Le pouvoir d’achat ; le sujet le plus important pour les Français cette année
En effet, l’écart Macron-Le Pen semble s’être réduit par rapport au résultat du vote de second tour de 2017, qui avait été remporté par Macron par 66,1%-33,9%. Cela pourrait être dû au fait que Le Pen a essayé de devenir plus acceptable pour l’électeur français moyen. Elle a abandonné des politiques impopulaires comme la sortie de l’euro, et a éloigné sa rhétorique politique du sujet traditionnel de l’immigration/l’insécurité pour se concentrer davantage sur la liberté nationale (liée aux restrictions de la pandémie) et même sur les questions environnementales. Mais surtout, Marine Le Pen a su s’approprier le sujet le plus important pour les Français cette année : le pouvoir d’achat. Elle a axé sa campagne sur ce thème depuis le début et s’est présentée comme celle qui va « rendre aux Français leur argent ».

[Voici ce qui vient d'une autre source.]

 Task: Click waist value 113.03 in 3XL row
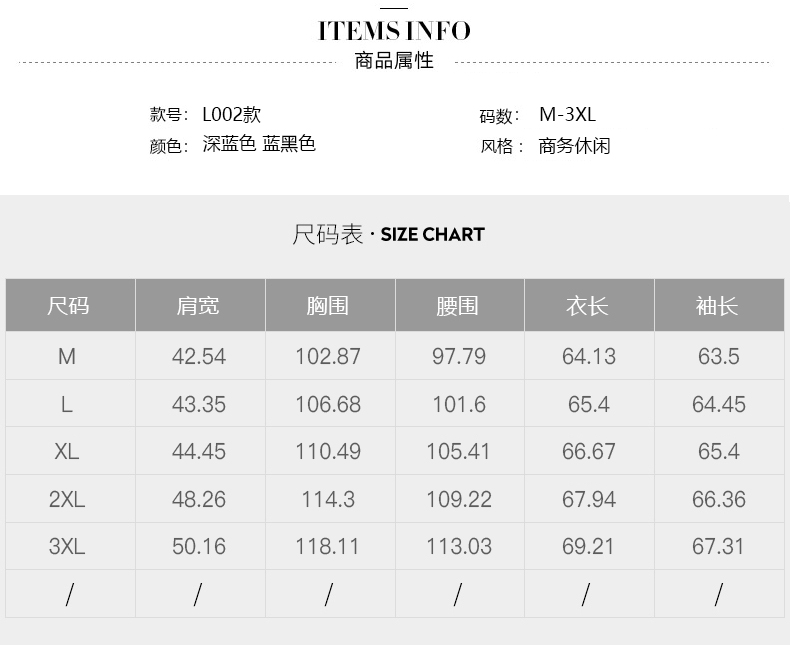(x=458, y=547)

Des récents sondages montrent que la participation au vote du premier tour se situerait autour de 68%, ce qui en ferait le plus faible taux de participation depuis les élections de 2002 où 28,4% des électeurs français n’ont pas voté. Lors des élections de 2017, 74% des électeurs français se sont rendus aux urnes. Il semble que l’avance significative de Macron dans les sondages ait réduit l’intérêt de certains électeurs. Car elle indique que les élections sont déjà une affaire réglée, tandis que d’autres pourraient ne pas être intéressés car les chiffres un et deux sont le même duo qu’en 2017.

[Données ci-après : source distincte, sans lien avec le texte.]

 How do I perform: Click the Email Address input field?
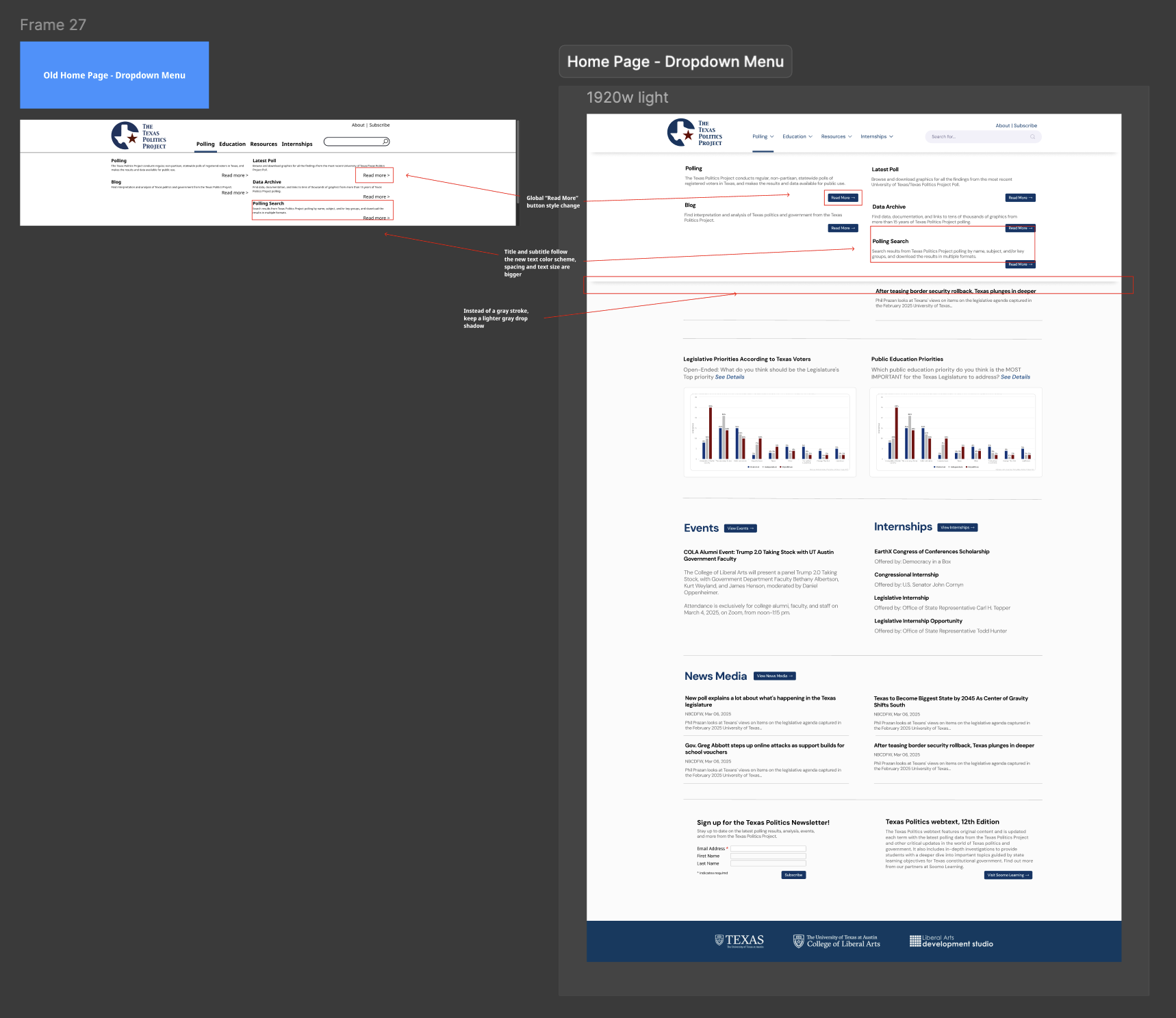[x=767, y=849]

La présidentielle française ; une occasion d’évaluer l’impact dans les urnes de la guerre lancée par Poutine
Un taux d’abstention élevé profitera probablement à certains candidats plus qu’à d’autres. Il serait moins désavantageux pour des candidats comme Éric Zemmour dont l’électorat est très passionné et Valérie Pécresse, qui attire surtout les personnes âgées qui ont tendance à voter plus en moyenne. Un taux d’abstention élevé serait également relativement favorable à Emmanuel Macron dont l’électorat est composé de personnes âgées, de familles à hauts revenus et de professionnels très instruits, catégories qui n’ont pas tendance à s’abstenir lors des élections.

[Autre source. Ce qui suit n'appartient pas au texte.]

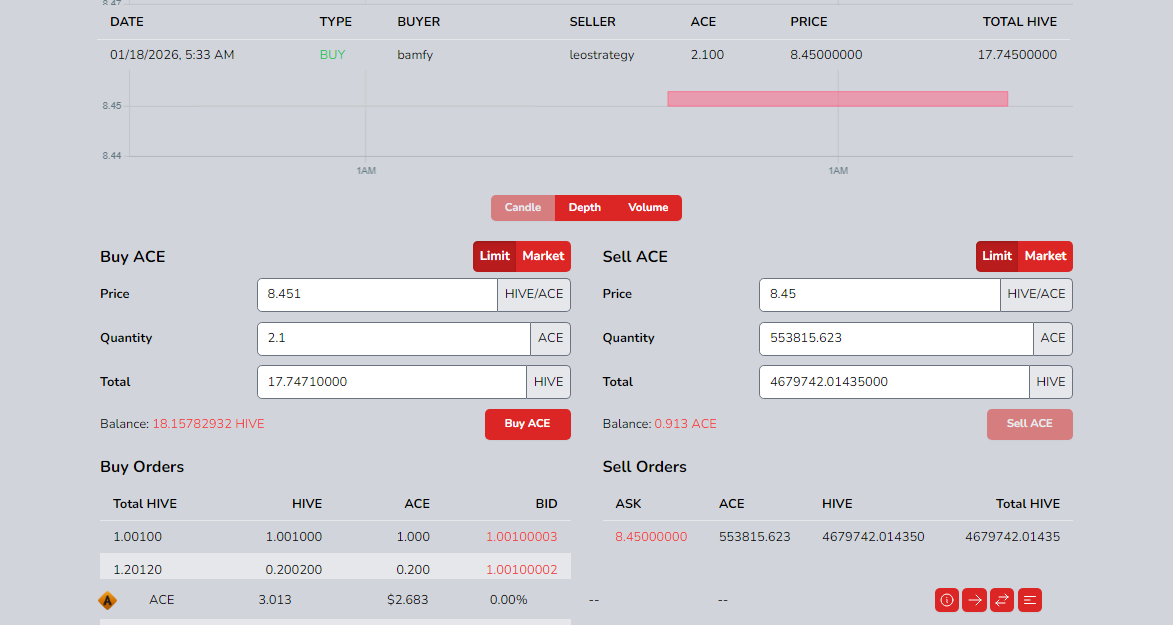Click the pink volume bar on chart
This screenshot has height=625, width=1173.
(x=837, y=98)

Pour autant, l’histoire a montré qu’il est difficile de mobiliser des partisans du président en exercice pour une réélection. Ce risque d’indifférence est également perçu comme un risque pour le soutien de Macron car il pourrait conduire à un score plus faible que prévu. Enfin, Marine Le Pen semblerait être la plus touchée par un taux d’abstention élevé, puisque son électorat est principalement composé de jeunes et d’électeurs à faibles revenus qui font partie de la population qui a tendance à moins se présenter le jour des élections.
La présidentielle française sera également l’occasion d’évaluer l’impact dans les urnes de la guerre lancée par Poutine le 24 février. Les sondages reflètent ce que l’on appelle l’effet de drapeau : en temps de crise, les gens ont tendance à resserrer les rangs autour d’un leader. L’actuel président, Emmanuel Macron, a consolidé sa position de favori, même s’il a perdu un peu de terrain ces derniers jours face à sa rivale principale de l’extrême droite, Marine Le Pen. Comme dans la dernière ligne droite de la précédente campagne en 2017, le leader de la gauche populiste, Jean-Luc Mélenchon, s’est imposé comme le candidat du vote utile de la gauche et estime avoir une chance d’accéder au second tour.